# Snowing Today!



## GinMan (Jan 29, 2005)

Not actually professional quality photos...but hey what do you do when it's overcast and no contrast.
Snowing in Seminole, Tx today......my little "Oasis in the desert."


----------



## Mrs Backlasher (Dec 19, 2004)

AwwwwwRIGHT! Fantastic!

Where is Seminole???

Mrs. B


----------



## pelican (May 22, 2004)

Cool pics, GinMan ...


----------



## yakfishin (Dec 8, 2005)

*Nice pics*

Grew up Denver City. Ever play golf at Yokum county golf course? Head south for some fishing.
Yakfishing


----------



## capt mike (Sep 8, 2005)

Cool shots. Reminds me why I retreated from Plains Texas to Aransas Pass !! 
PS I have indeed played golf at the old Yoakum Co. course


----------



## NaClH2O (May 25, 2004)

Mrs Backlasher said:


> AwwwwwRIGHT! Fantastic!
> 
> Where is Seminole???
> 
> Mrs. B


 Seminole appears to be 25 or 30 miles east of Hobbs, NM and 40-50 miles NNW of Midland.


----------



## rlw (May 21, 2004)

That looks familiar I spent some time in the oilfield out at Buckeye the other side of Hobbs!! Yakfishin we used to play there, after a drink or two it was hard to remember which flag to shoot at!! (two flags per green to make 18 holes)LOL
Rick


----------



## GinMan (Jan 29, 2005)

not much of a golfer but I know the course.......
Capt Mike.......I retreat to Padre Island as often as I can....so I understand!

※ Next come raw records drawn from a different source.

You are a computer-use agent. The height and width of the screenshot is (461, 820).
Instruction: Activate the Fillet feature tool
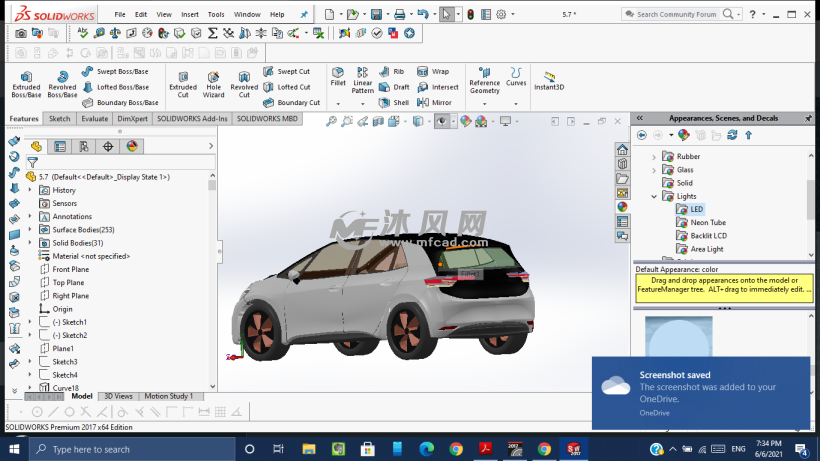click(338, 77)
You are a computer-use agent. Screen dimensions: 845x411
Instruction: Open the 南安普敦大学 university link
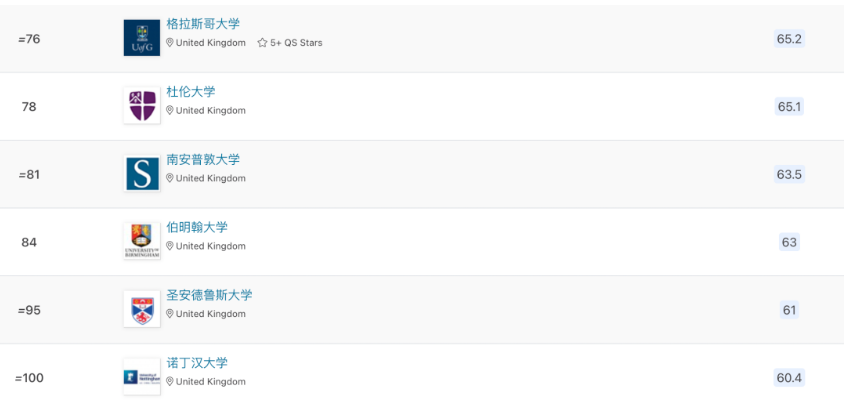click(x=203, y=160)
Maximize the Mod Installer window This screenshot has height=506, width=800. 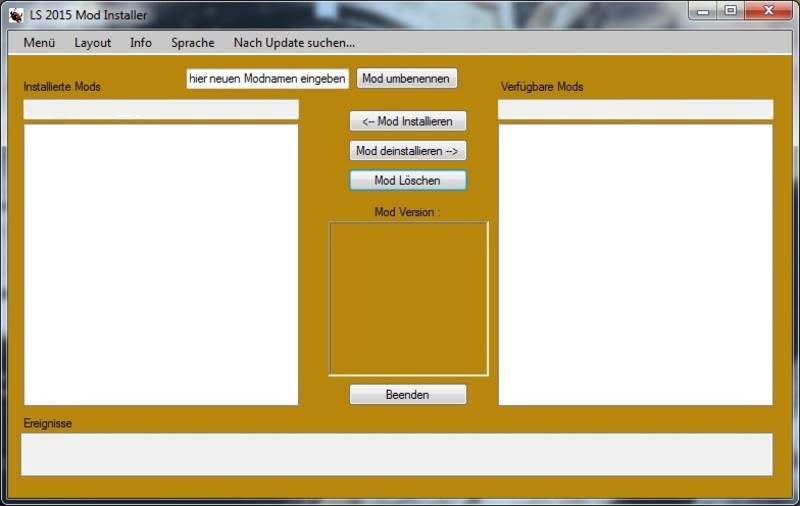click(731, 11)
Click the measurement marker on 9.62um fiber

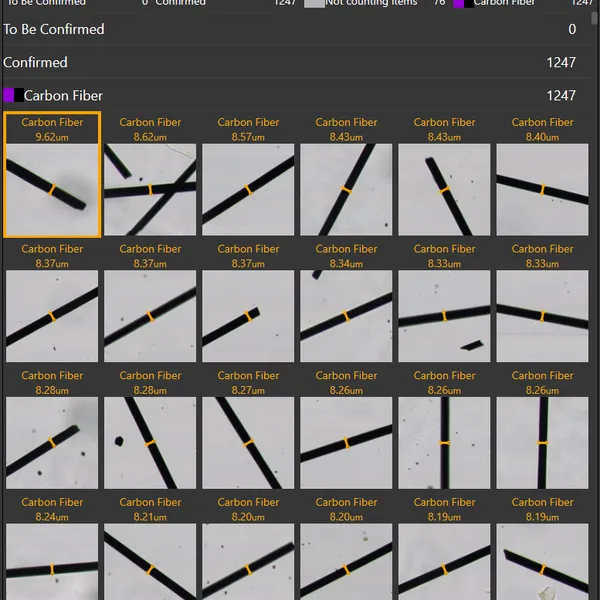click(x=52, y=189)
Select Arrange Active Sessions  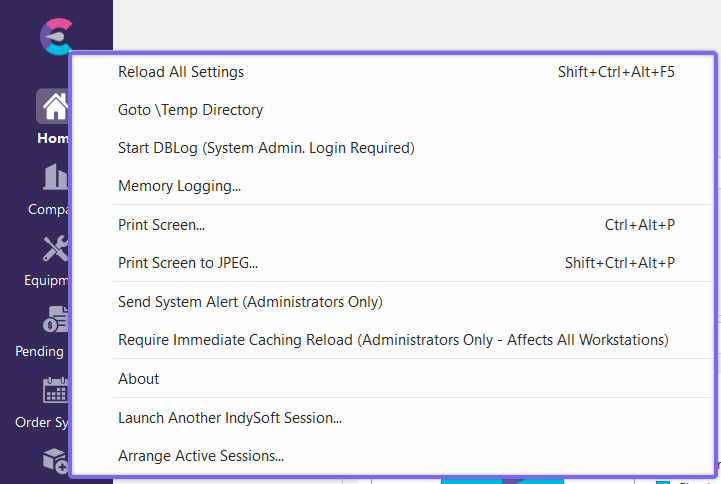tap(201, 456)
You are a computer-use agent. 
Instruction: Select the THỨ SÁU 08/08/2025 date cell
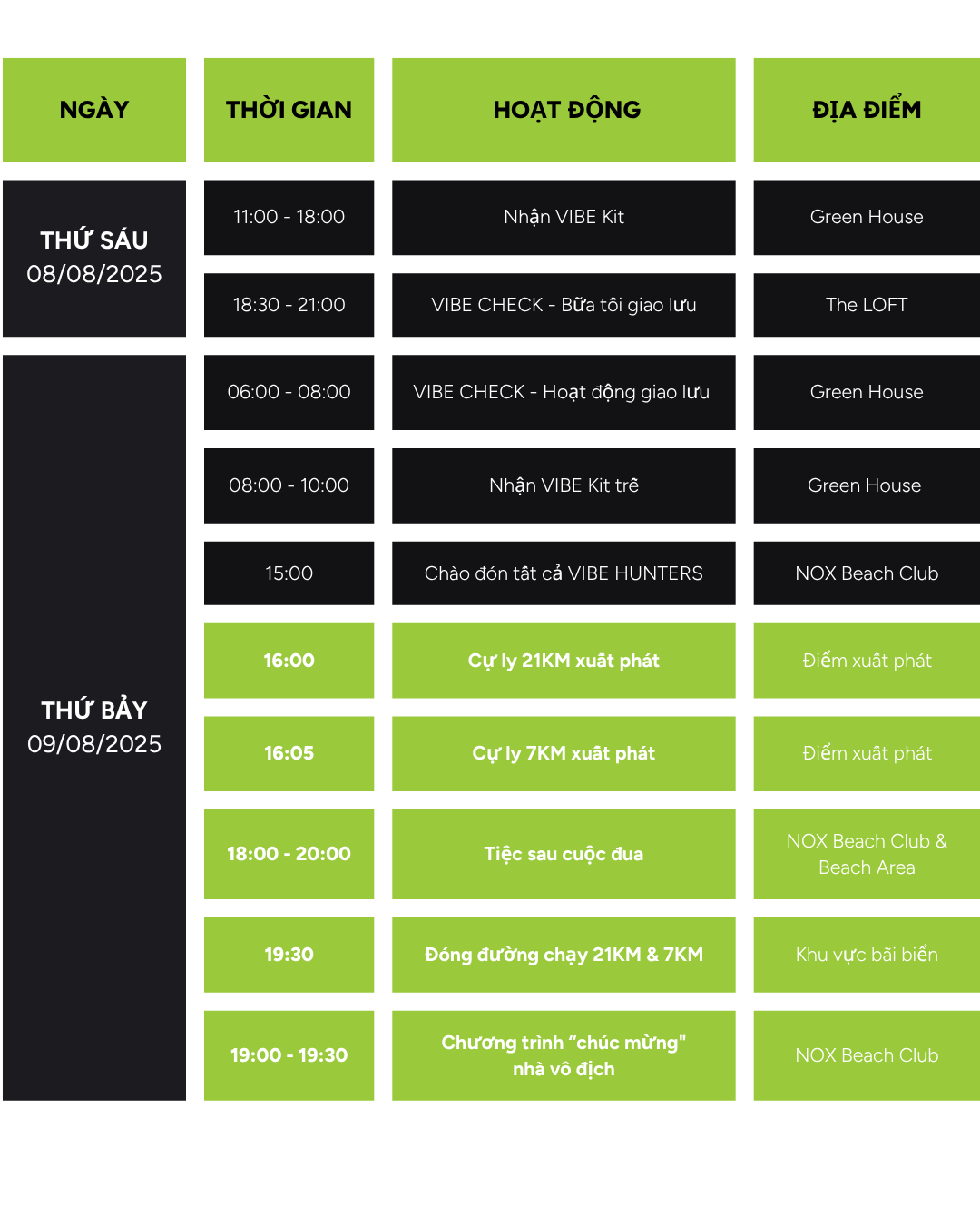click(x=94, y=258)
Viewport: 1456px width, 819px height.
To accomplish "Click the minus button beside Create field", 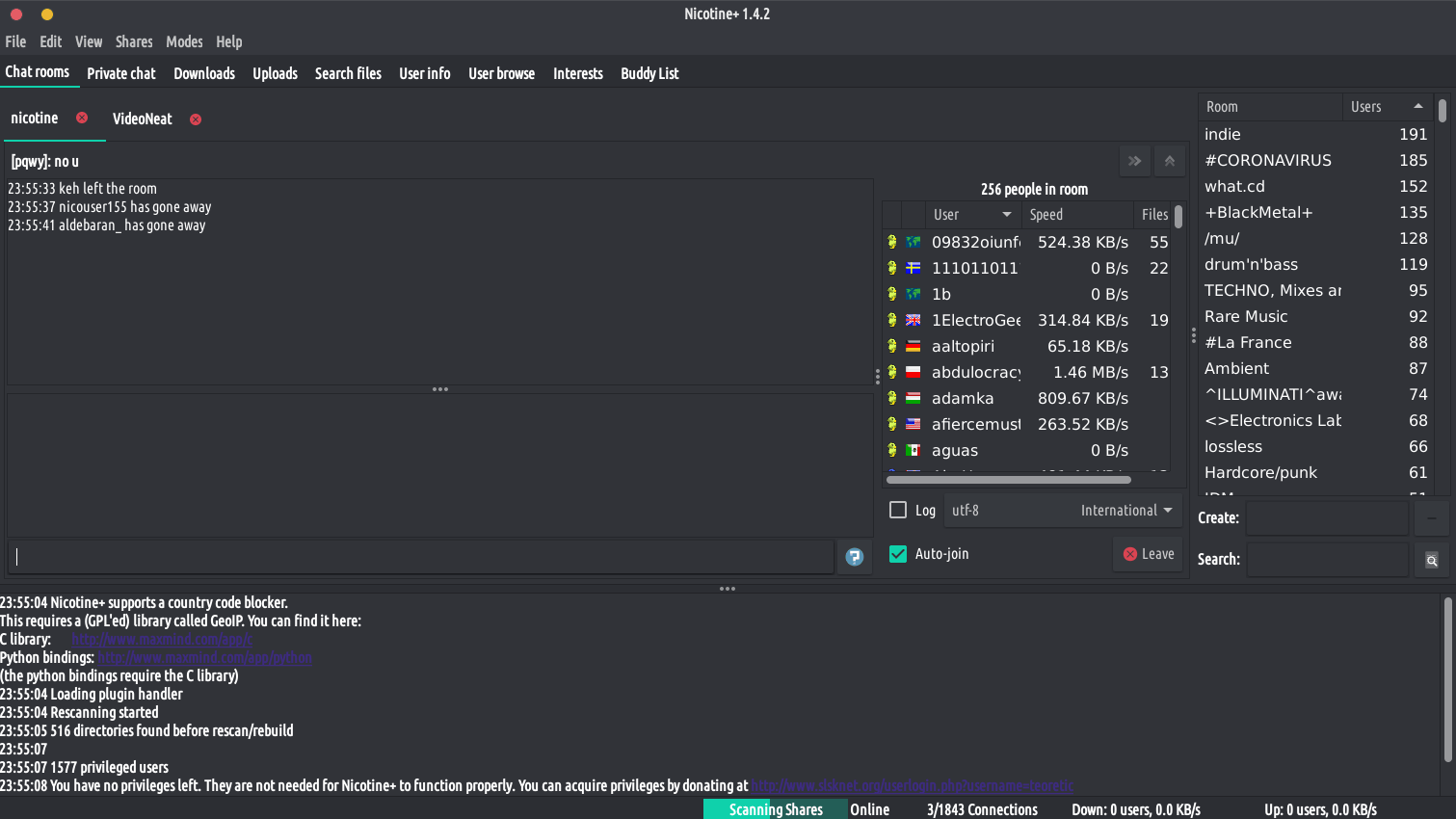I will click(1432, 518).
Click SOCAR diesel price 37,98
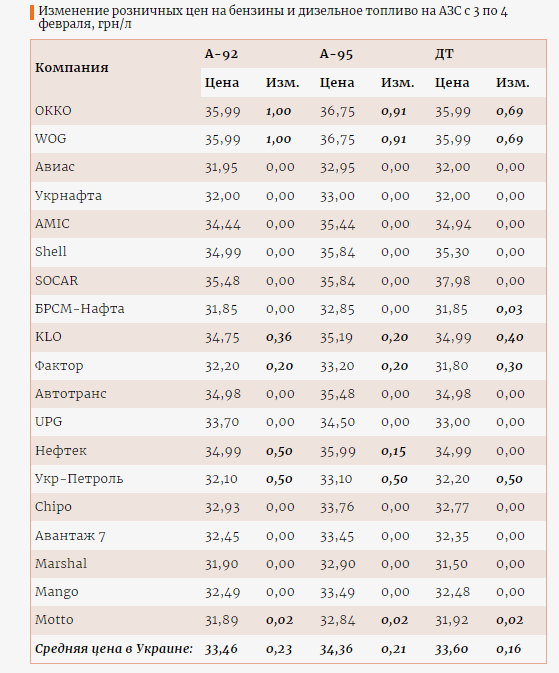 [453, 281]
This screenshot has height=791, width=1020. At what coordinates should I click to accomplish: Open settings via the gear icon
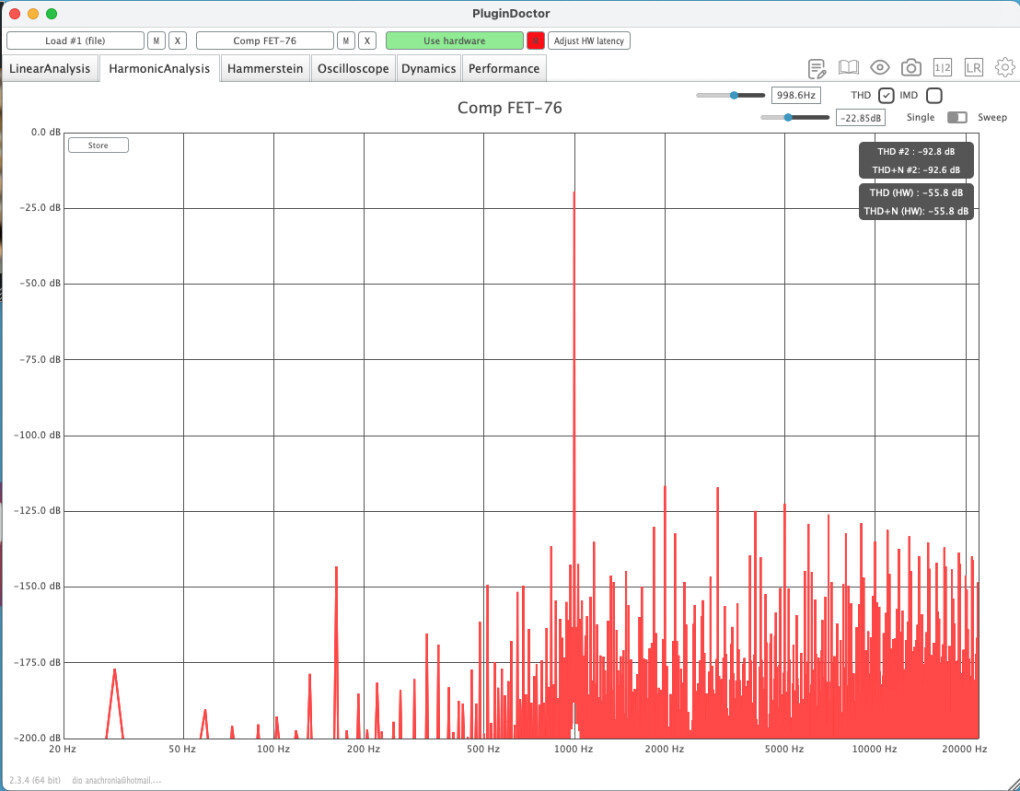1004,68
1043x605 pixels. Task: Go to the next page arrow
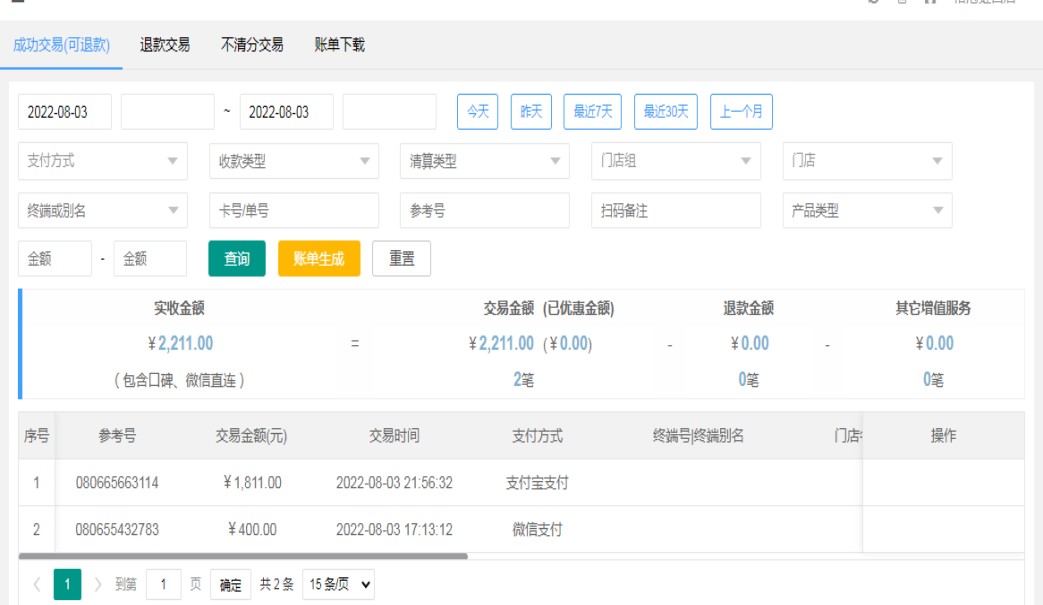click(97, 585)
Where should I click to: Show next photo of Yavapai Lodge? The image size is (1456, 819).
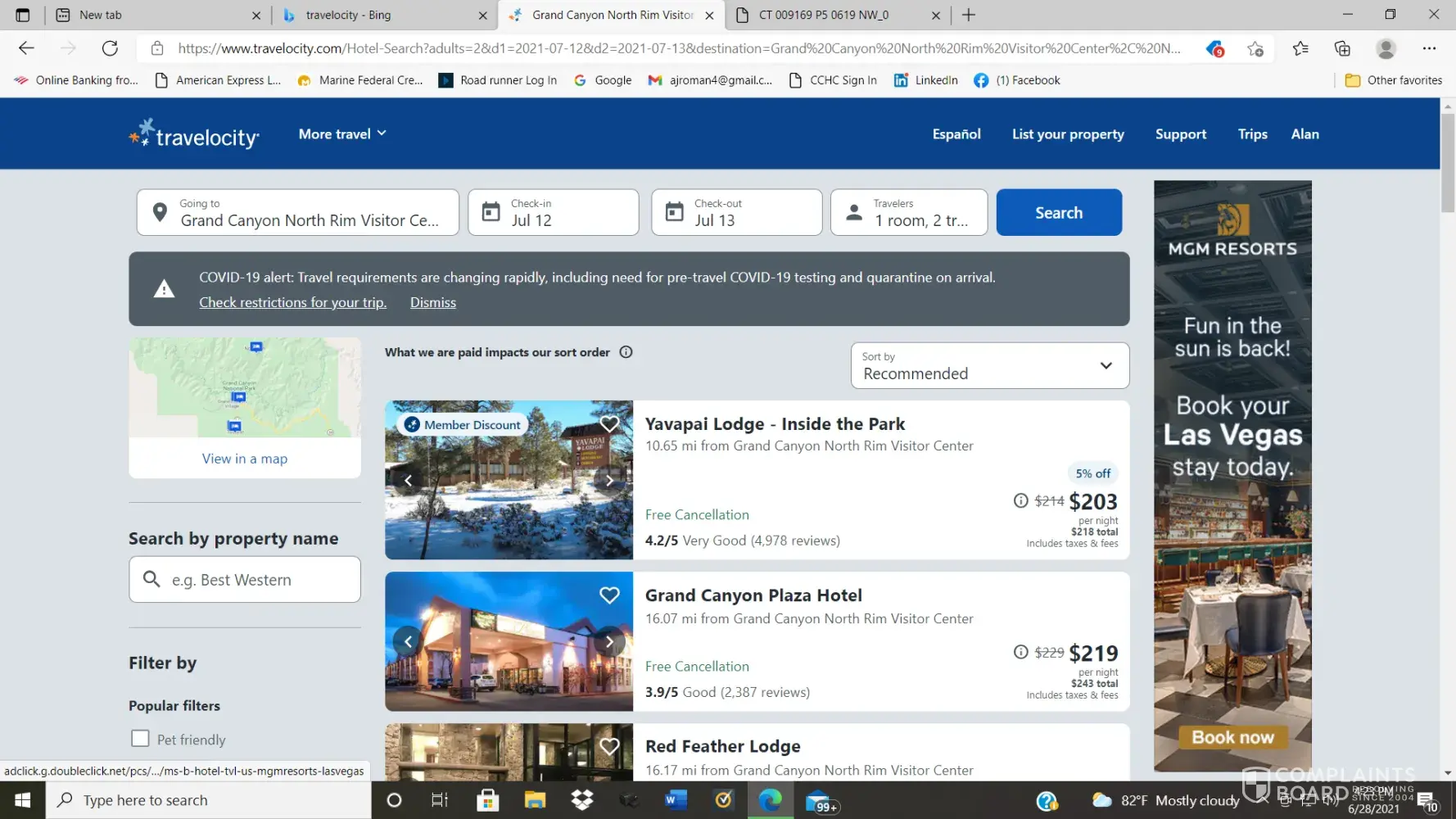pyautogui.click(x=609, y=481)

I would rather sweat than freeze any day. Being cold HURTS!

Oilfield is BOOMING right now. Lot's of new wellsights going up


----------



## Freshwaterman (May 21, 2004)

*Location*

*Map is below.*


----------



## GinMan (Jan 29, 2005)

http://www.seminoletx.us/
I used to live on the "Congested" side of Seminole, and my 17 mile morning commute used to take me 17 minutes.......too much traffic. What a rat race in the big city. Now that I live in the suburbs of Seminole, and our HOA guidelines are strictly enforced....traffic is much lighter now and my 17 mile commute now only takes 12 minutes. The HOV lanes have really improved the flow of traffic. I do however believe that when they added that Third traffic light; rush hour was unbearable......why couldn't they have just stuck with 2 traffic lights in town..............


----------



## Freshwaterman (May 21, 2004)

*Heavy Traffic*

*WOW! 3 traffic lights now? Too congested for me.....when I passed thru' Seminole and hunted the area.....there was ONE flashing yellow light.*


----------



## johnny (Dec 28, 2005)

My wife's from Denver City. She would appreciate that pic...


----------



## Redfishr (Jul 26, 2004)

Nice to look at but thats it.


----------



## gmassey (Jan 13, 2006)

I'll trade you those three stop light for one Mall, one Dillards, or one Foley's!


----------



## gmassey (Jan 13, 2006)

ttt


----------



## limey (Feb 25, 2005)

Awesome. Wish I could get a job back out in that area.


----------